The Bank of Canada has eight Fixed Announcements Dates per year. At each FAD it announces its target for the overnight rate of interest until the next FAD.

Suppose the Bank of Canada did it differently. At each FAD it announces the overnight rate target for the following FAD. This would give financial market participants 6.5 weeks advanced warning of any change in the overnight rate.

I think I am right in saying that financial market participants in general, and the commercial banks in particular, would prefer that second way of implementing monetary policy. I think they would say that it is a better communications strategy, with greater transparency. I think what they mean is that they don’t like being surprised, and prefer to have advanced warning of any changes in the overnight rate, which is perfectly understandable.

But why stop there? Wouldn’t it be better still if the Bank of Canada announced at each FAD what it would do at the FAD after the next, so everyone would get 13 weeks advanced warning of any change in the overnight rate?

But why stop there? And so on.

In the limit, when the Bank of Canada first introduced the 2% inflation target, it should have announced the whole time-path for the overnight rate target from then until eternity. Which is a contradiction, because it wouldn’t be able to hit its inflation target if it couldn’t ever adjust its monetary policy instrument.

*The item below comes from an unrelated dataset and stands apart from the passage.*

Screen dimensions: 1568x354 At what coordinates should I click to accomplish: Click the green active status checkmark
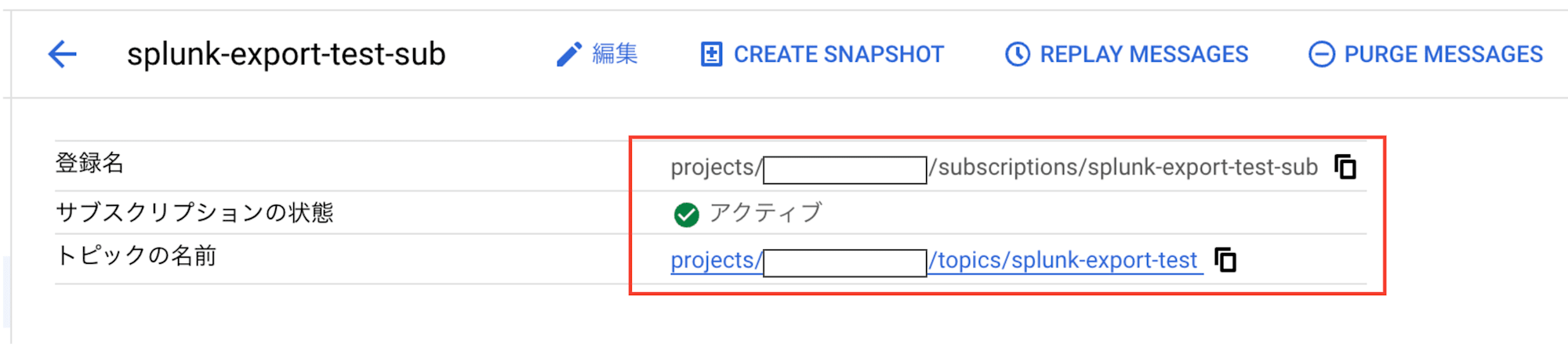pos(686,214)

It’s tempting to say that it’s like asking the driver of a car to give the passengers advanced warning before moving the steering wheel, which makes the driver’s job of keeping the car on the road much harder. But that analogy is not quite accurate. Because the economy is like a car whose direction depends not just on the current position of the steering wheel but on the car’s expectation of the future position of the steering wheel.

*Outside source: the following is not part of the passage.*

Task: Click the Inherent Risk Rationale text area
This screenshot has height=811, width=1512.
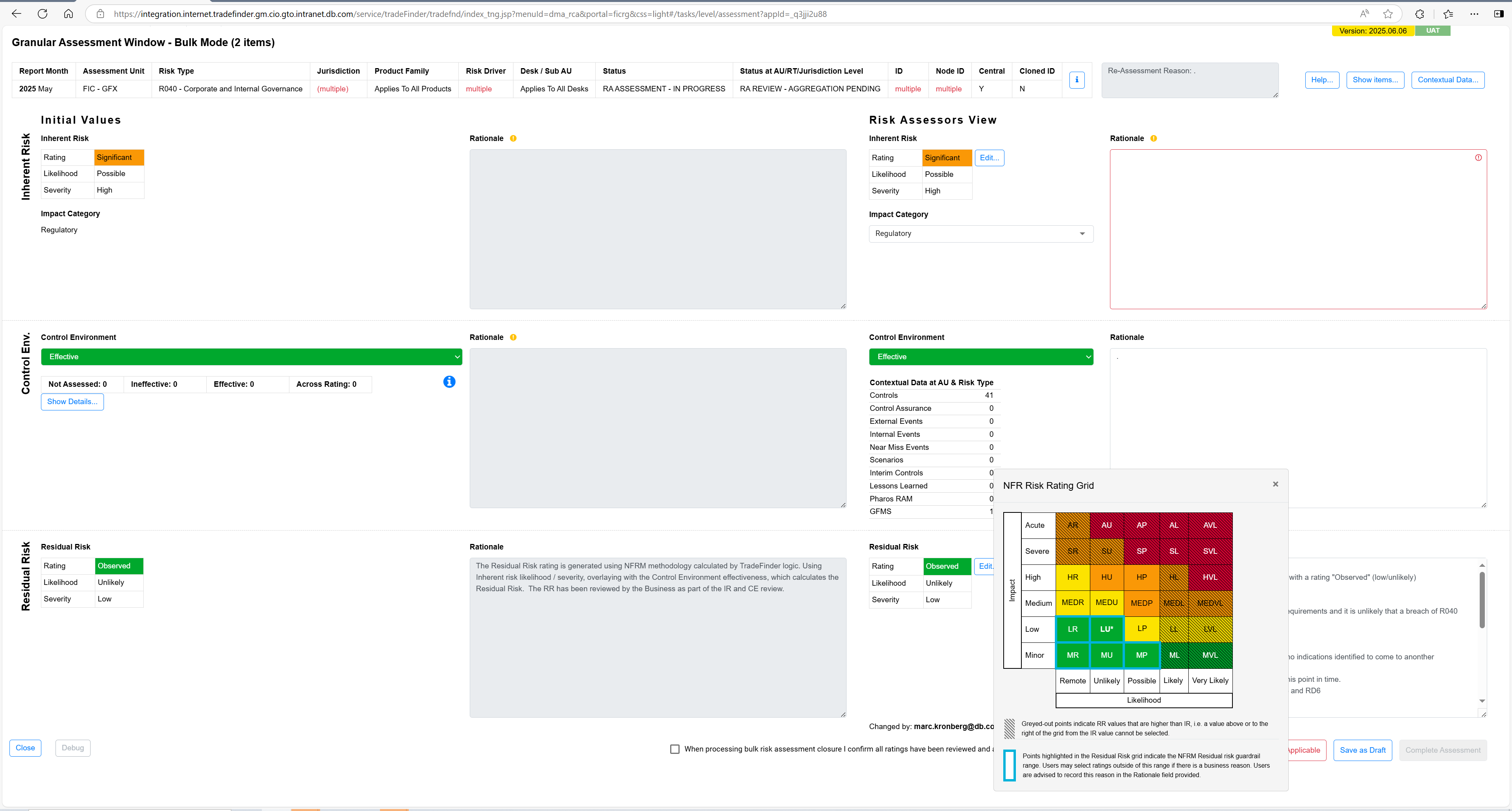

In the simplest case (the pure expectations hypothesis) the current two year interest rate is equal to the (geometric) average of the current one-year interest rate and the expected one-year interest rate for next year. So by announcing changes in the interest rate one year in advance, the Bank of Canada would be able to influence all current interest rates for terms greater than one year, but not less than one year. The longer the advanced warning, the smaller the subset of the term-structure of interest rates the Bank of Canada can influence. And if Aggregate Demand depends on the whole term-structure of interest rates, from shortest to longest, the smaller the subset it can influence, the bigger the change in the overnight rate that will be needed to have the same effect on Aggregate Demand.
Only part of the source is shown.